N-able has published the result of research into the fast-changing security landscape for its partners, conducted by an independent research firm and commissioned by N-able.
The research found that managed services providers (MSPs) are quickly overtaking their customers as a primary target for cybercriminals. The research also revealed that while 90% of the surveyed MSPs suffered a cyberattack in the last 18 months, the number of attacks these MSPs are preventing has almost doubled, from 6 to 11.
The report, State of the Market: The New Threat Landscape, reflects the responses of 500 participants— sourced from the U.S. and Europe by an independent research team—about their security experiences before the COVID-19 pandemic and today, to discover what had changed. There has been an assumption that the increase in hybrid working has meant a shift in how threat attackers are operating.
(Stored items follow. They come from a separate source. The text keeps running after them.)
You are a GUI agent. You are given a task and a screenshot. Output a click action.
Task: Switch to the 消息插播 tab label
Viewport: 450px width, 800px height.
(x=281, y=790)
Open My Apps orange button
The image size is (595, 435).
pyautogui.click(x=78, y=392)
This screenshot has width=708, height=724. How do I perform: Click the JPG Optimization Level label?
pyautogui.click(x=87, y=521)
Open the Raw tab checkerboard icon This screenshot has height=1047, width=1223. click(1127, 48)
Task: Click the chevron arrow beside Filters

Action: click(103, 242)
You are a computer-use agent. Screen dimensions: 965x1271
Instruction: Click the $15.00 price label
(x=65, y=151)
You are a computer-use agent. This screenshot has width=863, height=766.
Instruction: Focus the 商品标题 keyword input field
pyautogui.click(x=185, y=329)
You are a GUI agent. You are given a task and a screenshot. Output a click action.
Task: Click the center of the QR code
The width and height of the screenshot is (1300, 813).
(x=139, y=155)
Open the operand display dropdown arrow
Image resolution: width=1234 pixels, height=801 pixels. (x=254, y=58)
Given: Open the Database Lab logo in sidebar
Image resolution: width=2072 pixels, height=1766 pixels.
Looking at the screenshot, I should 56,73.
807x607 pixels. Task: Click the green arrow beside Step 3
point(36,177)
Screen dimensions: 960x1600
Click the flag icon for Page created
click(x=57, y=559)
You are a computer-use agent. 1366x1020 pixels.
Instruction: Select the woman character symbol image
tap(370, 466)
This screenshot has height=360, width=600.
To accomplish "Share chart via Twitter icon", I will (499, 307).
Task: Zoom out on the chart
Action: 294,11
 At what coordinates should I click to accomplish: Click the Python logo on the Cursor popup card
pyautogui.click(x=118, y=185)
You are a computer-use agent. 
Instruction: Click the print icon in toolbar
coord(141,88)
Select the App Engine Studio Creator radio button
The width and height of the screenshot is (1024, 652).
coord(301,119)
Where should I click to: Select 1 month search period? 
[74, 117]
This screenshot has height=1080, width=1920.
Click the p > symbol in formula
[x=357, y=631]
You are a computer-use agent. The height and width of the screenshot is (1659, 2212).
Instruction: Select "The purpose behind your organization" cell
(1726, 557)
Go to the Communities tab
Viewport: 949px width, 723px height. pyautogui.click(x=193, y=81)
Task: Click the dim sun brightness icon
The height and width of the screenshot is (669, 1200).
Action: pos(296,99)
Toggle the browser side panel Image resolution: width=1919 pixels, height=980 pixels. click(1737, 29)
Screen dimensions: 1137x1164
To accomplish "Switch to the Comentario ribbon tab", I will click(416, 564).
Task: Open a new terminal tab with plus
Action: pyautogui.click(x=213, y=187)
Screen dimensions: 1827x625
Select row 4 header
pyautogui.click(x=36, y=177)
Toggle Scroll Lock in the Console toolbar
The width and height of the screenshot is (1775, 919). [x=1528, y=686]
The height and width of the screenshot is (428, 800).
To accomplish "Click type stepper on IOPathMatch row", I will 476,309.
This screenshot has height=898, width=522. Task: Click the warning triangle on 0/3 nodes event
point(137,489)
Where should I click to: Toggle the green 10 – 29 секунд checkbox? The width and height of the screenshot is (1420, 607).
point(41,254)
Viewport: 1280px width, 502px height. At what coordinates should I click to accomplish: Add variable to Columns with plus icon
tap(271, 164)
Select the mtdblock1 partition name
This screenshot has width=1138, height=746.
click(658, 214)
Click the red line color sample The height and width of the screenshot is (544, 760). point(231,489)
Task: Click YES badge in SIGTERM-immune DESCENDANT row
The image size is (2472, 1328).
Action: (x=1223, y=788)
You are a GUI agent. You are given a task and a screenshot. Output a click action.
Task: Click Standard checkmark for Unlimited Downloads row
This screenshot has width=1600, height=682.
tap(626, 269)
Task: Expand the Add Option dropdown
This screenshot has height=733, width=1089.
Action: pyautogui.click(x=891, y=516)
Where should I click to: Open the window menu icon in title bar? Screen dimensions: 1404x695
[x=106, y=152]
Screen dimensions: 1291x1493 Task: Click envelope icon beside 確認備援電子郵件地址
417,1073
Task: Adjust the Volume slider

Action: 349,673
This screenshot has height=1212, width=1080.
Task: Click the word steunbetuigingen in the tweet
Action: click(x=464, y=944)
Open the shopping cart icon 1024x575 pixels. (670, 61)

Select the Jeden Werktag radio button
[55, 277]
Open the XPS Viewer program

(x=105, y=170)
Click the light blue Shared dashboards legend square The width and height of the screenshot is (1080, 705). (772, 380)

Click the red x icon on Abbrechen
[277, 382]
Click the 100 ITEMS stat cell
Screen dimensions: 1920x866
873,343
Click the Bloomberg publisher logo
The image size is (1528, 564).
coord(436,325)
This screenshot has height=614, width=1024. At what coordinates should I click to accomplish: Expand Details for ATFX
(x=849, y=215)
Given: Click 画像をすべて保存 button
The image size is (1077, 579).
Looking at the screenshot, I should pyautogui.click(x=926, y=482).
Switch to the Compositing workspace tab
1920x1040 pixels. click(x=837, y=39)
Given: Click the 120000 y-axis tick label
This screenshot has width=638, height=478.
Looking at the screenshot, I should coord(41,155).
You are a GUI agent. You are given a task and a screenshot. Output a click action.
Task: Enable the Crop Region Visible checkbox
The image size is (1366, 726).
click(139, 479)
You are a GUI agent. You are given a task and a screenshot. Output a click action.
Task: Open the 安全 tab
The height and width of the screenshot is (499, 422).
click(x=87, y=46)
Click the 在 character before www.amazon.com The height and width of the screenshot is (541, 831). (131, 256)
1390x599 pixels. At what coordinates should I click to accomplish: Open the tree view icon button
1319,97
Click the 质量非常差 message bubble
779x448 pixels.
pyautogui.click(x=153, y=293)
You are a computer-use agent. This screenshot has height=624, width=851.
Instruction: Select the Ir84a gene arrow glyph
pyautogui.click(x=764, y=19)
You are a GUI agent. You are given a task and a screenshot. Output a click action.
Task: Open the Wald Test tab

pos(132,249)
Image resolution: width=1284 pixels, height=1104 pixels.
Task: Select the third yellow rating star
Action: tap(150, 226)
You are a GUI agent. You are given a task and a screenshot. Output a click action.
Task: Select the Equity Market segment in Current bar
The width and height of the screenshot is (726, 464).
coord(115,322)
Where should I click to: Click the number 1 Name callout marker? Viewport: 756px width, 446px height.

N-able’s research looks at that shift and what it means for MSPs.
“MSPs have worked tirelessly throughout the pandemic to ensure that the businesses they support can stay online and connected as circumstances changed,” said Dave MacKinnon, chief security officer, N-able. “But the cybercriminals they're protecting against are working equally as hard to make use of these shifts against their targets. MSPs need to understand how the threat landscape continues to evolve and make the changes needed to protect both their customers and themselves, and make the most of the enormous opportunity that enhancing security provides.”
The research reveals:
Almost all (90%) MSPs have suffered a successful cyberattack of some sort in the last 18 months, and the same amount have seen an increase in the number of attacks they are preventing each month. On average, the number of attacks being prevented has risen from six to 11.
82% of MSPs have also seen attacks on their customers rise, though not quite at the same rate, with an average of 14 attacks prevented per month.
While some progress is being made on important security processes, such as automating backup, many basics are still not in place. For example, while most MSPs offer two-factor authentication to their customers, only 40% have implemented it in-house.
DDoS and ransomware are among the main attacks MSPs are detecting, but the top attack remains phishing.
The effects of cyberattacks are wide ranging. Over half of MSPs say that financial loss and business disruption resulted after a cyberattack, but many said they have lost business (46%), suffered reputational effects (45%), and even saw their customers suffer a loss of trust (28%). While MSP budgets are only increasing at an average of 5%, they are focusing this extra investment on key areas, including data security, cloud security, and infrastructure protection.
There’s good news. The majority of SMEs, seven in every 10, are planning to increase their security budget. For MSPs, this means a big opportunity is available.
Automating key functions is critical to making headway against cybercriminals. Automated backups are the most common form of automation used by MSPs to keep their customers’ businesses secure, used by 85% of all respondents.